The SF Giants were likely going to upgrade the bullpen at the trade deadline but they did so in an unexpected way on Thursday. The team announced that they had agreed to terms on a one-year, $4.5 million pact with veteran reliever Trevor Rosenthal.
SF Giants add potential high-leverage reliever to the bullpen
The 40-man roster was full at the time of the signing, so the Giants transferred Mauricio Llovera to the 60-day injured list after sustaining a flexor strain right before the All-Star break. Rosenthal was added and immediately placed on the 15-day injured list with a hamstring strain.
That move is likely to give Rosenthal an opportunity to get his arm into shape by means of a rehab assignment.
The righty was selected in the 21st round of the 2009 draft by the St. Louis Cardinals out of Cowley Community College in Arkansas City, Kansas. Rosenthal knows the Giants well as he was on the losing end of the NLCS against them in both 2012 and 2014.
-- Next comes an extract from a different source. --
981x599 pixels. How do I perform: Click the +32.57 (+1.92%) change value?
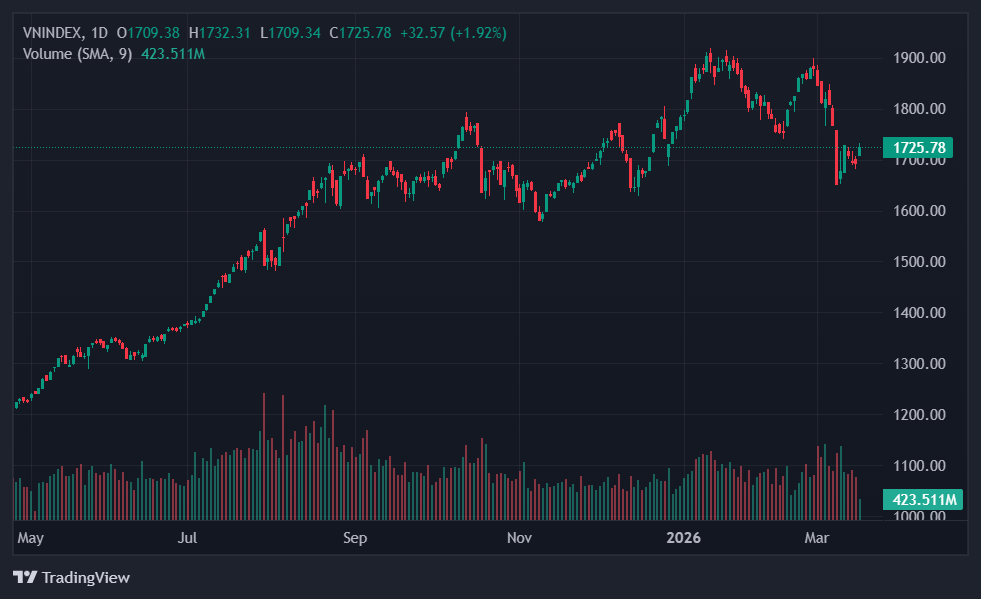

Since he debuted in 2012, the 32-year-old reliever has established himself as one of the better relievers over the past decade. In his career, Rosenthal has registered a 3.36 ERA, 2.75 FIP, 1.32 WHIP, 12.1 K/9, and a 2.77 SO/W ratio with 132 saves.
However, he has been slowed by injuries in recent seasons. The veteran reliever underwent Tommy John surgery at the end of 2017 that knocked him out for the entire 2018 season. He struggled in his return, posting a 13.50 ERA in 15 appearances split between the Washington Nations and the Detroit Tigers.
The eight-year veteran rebounded nicely in 2020 where recorded a 1.90 ERA with 38 strikeouts against only eight walks in 23.2 frames with both the Kansas City Royals and the San Diego Padres. The Oakland A's signed Rosenthal to a one-year, $11 million deal in 2021 but he never made an appearance with the team.
As the season was getting underway, the righty underwent thoracic outlet surgery after experiencing numbness in his hands and fingers. Rosenthal held a showcase in June of this year, and the Giants must have been impressed by what they saw. When he is healthy, the former Cardinals reliever flashes a fastball in the high-90's that he pairs with an above-average slider.
That said, the track record for pitchers fully recovering from both Tommy John surgery and thoracic outlet surgery is not great. There is an element of risk in signing him.
However, the cost was purely financial, so the Giants added a reliever with good upside in the middle of the season without giving up prospect capital. If he can regain the effectiveness he once had, Rosenthal would immediately become one of the Giants' better high-leverage relievers.